1º ) Identificar, ordenar y planificar en una lista

 Un ejercicio en el que debemos invertir al menos 5 minutos al principio o final del día, es “la lista de tareas pendientes”. Se trata de enumerar en una lista, todo aquello, personal o profesional, que tenemos pendiente de hacer, que son extraordinarias y no diarias (por ejemplo, ir al médico, llevar la ropa a la tintorería o incluso reuniones pendientes).

 Una vez identificadas todas las tareas, las ordenaremos, poniendo primero aquellas que o bien su plazo acaba antes (tengo poca comida en la nevera, o el traje que llevo a la tintorería lo necesito para el jueves…) o bien aquellas que implican a otras personas. Por ejemplo, un buen jefe, primero resolverá todas aquellas tareas en las que están involucrado su equipo, o esperan una respuesta / decisión, etc. y después, llevará a cabo aquellas que sólo dependan de él.

 Y por último, pondremos en la primera parte de la lista, aquellas que son urgentes, no importantes. Es decir, que o las hacemos en ese momento, o no podemos hacerlas en otro. Por ejemplo, si no voy al médico el martes a las 10 de la mañana, no me darán cita hasta dentro de un mes de nuevo.

 Al principio, elaborar esta lista puede ser complejo, tedioso y aparentemente inútil. Pero aseguro que es una forma de liberar nuestras preocupaciones y de ordenarlas, que con cierta constancia, nos dará mucha más tranquilidad. Una vez listadas y ordenadas, sólo hay que estimar el tiempo que necesitamos en llevarlas a cabo, y poner día / hora para hacerlas.

 Y desde luego, lo más importante: ser capaces de cumplir la lista y lo que hemos puesto en ella.

Lista de tareas pendientes

 Es cierto que el día a día no se puede planificar siempre. Y que surgen imprevistos, urgencias, etc. ¿Cómo combinar estas urgencias con nuestra lista? Basta con atender los temas urgentes, a medida que vayan apareciendo y luego seguir con nuestra lista. Eso sí, el mayor problema de muchas personas, radica a veces en saber distinguir qué es lo importante y qué es lo urgente.
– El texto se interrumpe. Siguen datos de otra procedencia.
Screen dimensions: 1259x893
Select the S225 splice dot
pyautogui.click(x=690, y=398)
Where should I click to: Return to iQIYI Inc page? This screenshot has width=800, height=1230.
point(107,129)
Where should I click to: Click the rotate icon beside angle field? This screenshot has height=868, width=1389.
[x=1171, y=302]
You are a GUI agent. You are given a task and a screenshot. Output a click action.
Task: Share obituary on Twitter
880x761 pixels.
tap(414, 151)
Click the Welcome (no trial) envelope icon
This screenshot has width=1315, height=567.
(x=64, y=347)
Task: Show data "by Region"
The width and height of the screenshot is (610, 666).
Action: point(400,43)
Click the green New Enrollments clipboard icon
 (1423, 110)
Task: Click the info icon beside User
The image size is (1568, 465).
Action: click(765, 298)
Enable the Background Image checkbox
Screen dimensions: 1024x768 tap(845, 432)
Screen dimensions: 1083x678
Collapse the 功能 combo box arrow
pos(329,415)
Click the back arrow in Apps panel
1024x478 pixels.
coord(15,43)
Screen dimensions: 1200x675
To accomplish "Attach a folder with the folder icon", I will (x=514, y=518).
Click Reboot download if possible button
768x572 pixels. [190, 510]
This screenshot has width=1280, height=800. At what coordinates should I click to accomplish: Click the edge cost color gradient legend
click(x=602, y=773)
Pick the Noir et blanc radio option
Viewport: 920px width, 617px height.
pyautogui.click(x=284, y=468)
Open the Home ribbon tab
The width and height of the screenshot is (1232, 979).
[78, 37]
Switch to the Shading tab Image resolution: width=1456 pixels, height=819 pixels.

Como ejemplo, podemos decir que lo urgente es aquello que no puede hacer nadie salvo nosotros mismos.

3º) Agrupar tareas

Está demostrado que si agrupamos tareas de la misma naturaleza,  y las hacemos todas las similares en un tiempo asignado para ello, se optimiza el tiempo invertido.

Por ejemplo, si volvemos a nuestra lista de tareas, deberíamos agrupar por ejemplo, todas la llamadas telefónicas en un periodo de tiempo. Es decir, si tenemos que hacer 10 llamadas para resolver diferentes temas, es más productivo si reservamos una hora y hacemos todas las llamadas, una tras otra, que si intercalamos estas llamadas entre otras tareas. Idéntico resultado si tenemos que elaborar o revisar documentos y otro tipo de tareas. El mayor punto de ineficiencia, se da cuando se ha de pasar de una tarea a otra de diferente naturaleza.

Todos estos consejos, con perseverancia y hábito, nos darán una mayor eficiencia en el uso de nuestro tiempo, al tiempo que nos reducirán el tan temido estrés y favorecerán nuestra capacidad de resolución.